TEXT PROVIDED:

***

Per SEC regulations, the seller of a naked short, even one that has failed to deliver, must eventually deliver the shares to the buyer so the trade can be be closed out. Ideally within 35 days. Stocks that have a high volume of FTDs on a given day will often have a high volume of shares traded about 30 days later, which can sometimes drive up the price a bit . So it is not entirely surprising that AMC began its run of financial press announcements on December 19th, a little more than 30 days after the 4.3 million FTDs on November 14th, in an effort to bump the stock price. That the borrow fee for AMC shares also raised to 40% on 29 November, and climbed to 50% by 22 December is potentially another sign of naked shorting.
But there are many methods that allow traders to never close out a naked short, all of them ethically and legally questionable. And that’s a major issue with naked short selling; it creates “phantom” or “synthetic” shares in a company destroying the value of a stock for legitimate shareholders. It can even propel a company into bankruptcy. The ability to sell an infinite number of shares, even for a short period of time, is designed to manipulate the stock price, usually down.
Investment banks and financial institutions are well aware of this predatory naked shorting and often turn a blind eye since they make a fortune through the trading fees generated by the activity. The SEC routinely fines these firms for amounts that are trivial compared to the revenue earned through sales that end up as uncovered FTDs.
Putting The Squeeze On
In a tweet from last August Aron suggested that he didn’t think synthetic shares were effecting AMC’s share price. He hasn’t commented publicly on the high level of FTDs in the company’s stock but one way to flush away phantom shares is through the proposed reverse stock split. Even if the common share price of AMC were to decline before APE shares and their value converted, as is probable, the combined value of each share of stock after the reverse split will be so high that short sellers will be left exposed. More to the point, they will be forced to go into the market to purchase shares before the split all at once which could have the effect of causing a short squeeze like the one the company experience in June of 2021.
Because a reverse stock split is often utilized to increase the price of a company’s stock above a delisting threshold, it is commonly viewed as a negative financial maneuver. Yet AMC could be employing it more to squelch short selling and reduce the number of outstanding shares in the market. The latter is necessary due to the likelihood AMC will need to issue additional shares in the company to raise capital sometime in 2023. This will serve not only to provide funds for ongoing operations, but more importantly potentially help restructure AMC’s crippling debt load.
AMC has USD $5 billion in long-term debt and USD $11.79 in total liabilities. This is against USD $9.21 billion in assets, putting the company upside down to the tune of USD $2.58 billion. This is why you constantly see Aron and senior management at AMC attempting to lower the debt through various transactions. Naturally, increasing revenue to the point of profitability would be the most ideal method of both servicing and reducing the company’s debt. In fact, without a quarter or two of profit AMC could run out of money by the end of 2023 as it stands today.
Aron obviously knows that issuing new shares of common stock could provide enough of a runway for AMC to fully recover from the pandemic. Yet he also understands the dilution this will cause will be painful for shareholders. This is why over the holidays he took to Twitter to point out that he is one of the company’s shareholders, owning 1,097,200 shares and why dilution may be necessary. Aron also confirmed that he would not be selling any of his stock in 2023, nor would he, or nearly 20 of the AMC’s top executives be receiving an increase in their salaries.

***

Saved data entries:

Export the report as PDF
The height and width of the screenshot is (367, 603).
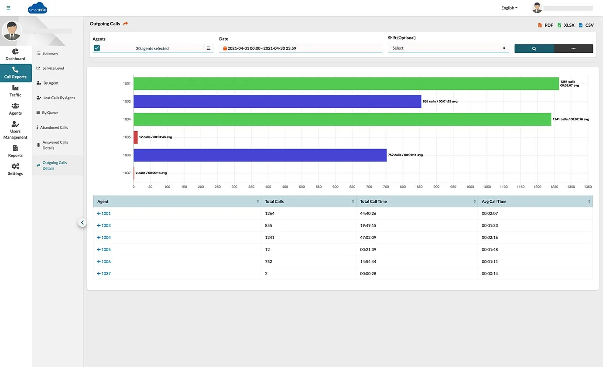pyautogui.click(x=545, y=25)
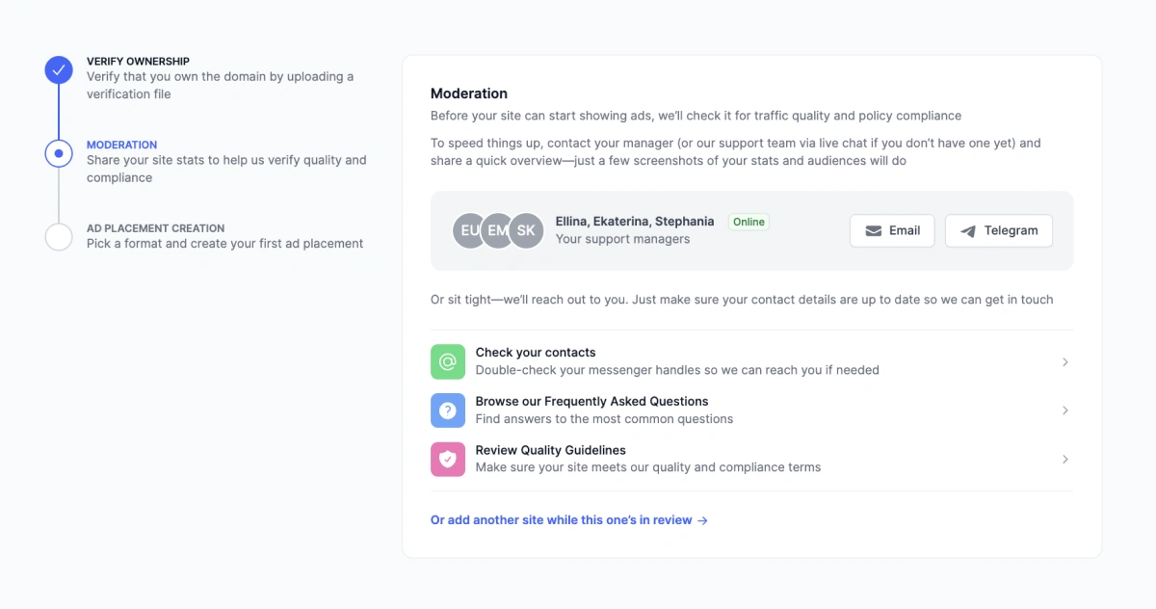The width and height of the screenshot is (1156, 609).
Task: Select the Ad Placement Creation step circle
Action: point(58,237)
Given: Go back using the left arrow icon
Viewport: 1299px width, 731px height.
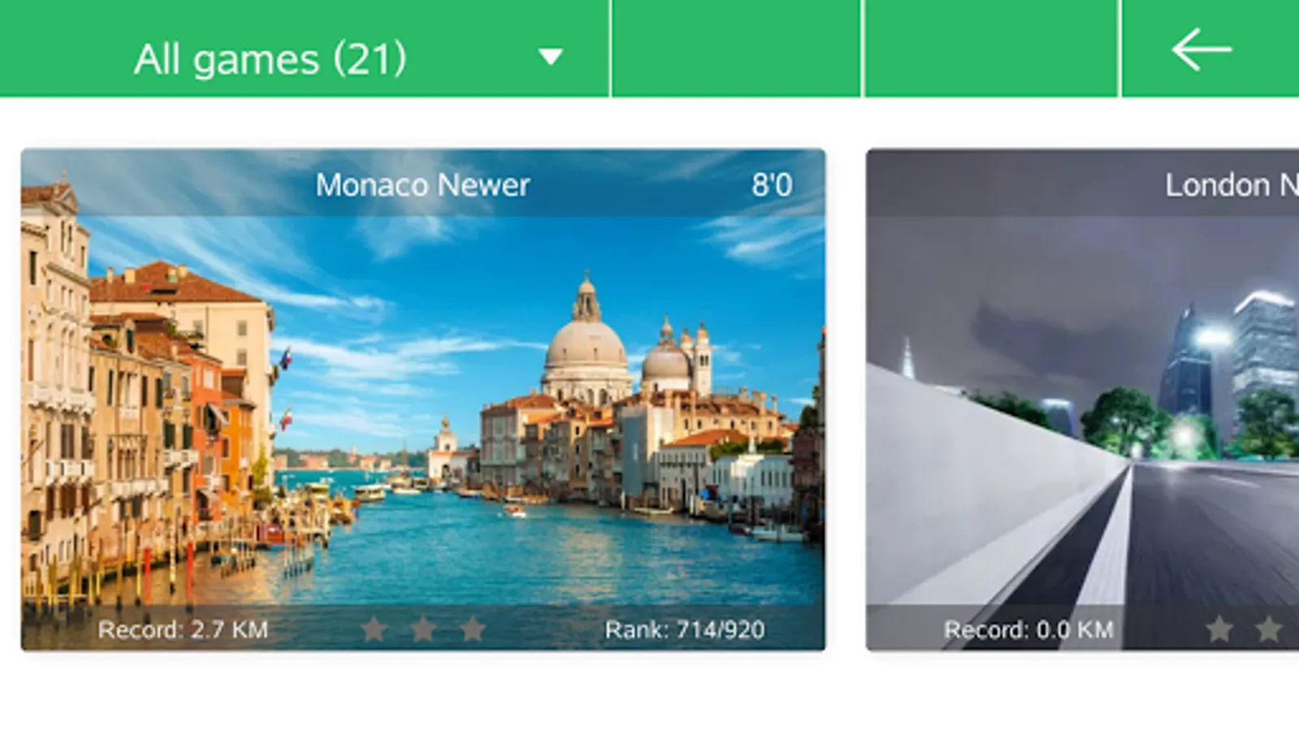Looking at the screenshot, I should pyautogui.click(x=1202, y=50).
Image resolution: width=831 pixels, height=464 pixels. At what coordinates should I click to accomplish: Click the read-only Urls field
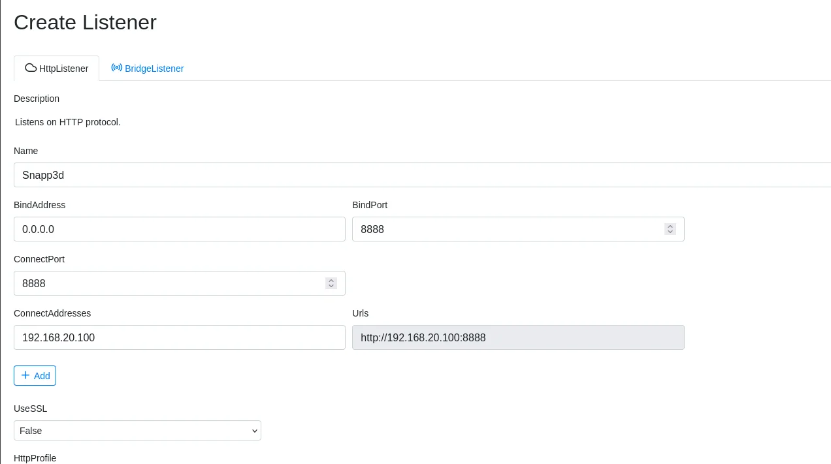click(x=518, y=337)
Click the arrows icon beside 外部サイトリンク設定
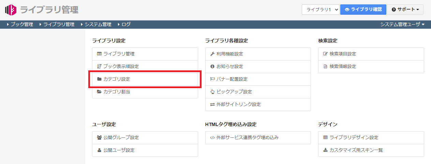This screenshot has height=164, width=431. [x=212, y=105]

***

TASK INSTRUCTIONS:
Answer these questions from the text on AMC and naked short selling:
(a) How many FTDs did AMC stock have on November 14th?
(b) What had the borrow fee for AMC shares climbed to by 22 December?
(c) How many shares of the company does Aron own?
These rows were taken from a different source than the text.

SOLUTION TO THIS PROBLEM:
(a) 4.3 million
(b) 50%
(c) 1,097,200 shares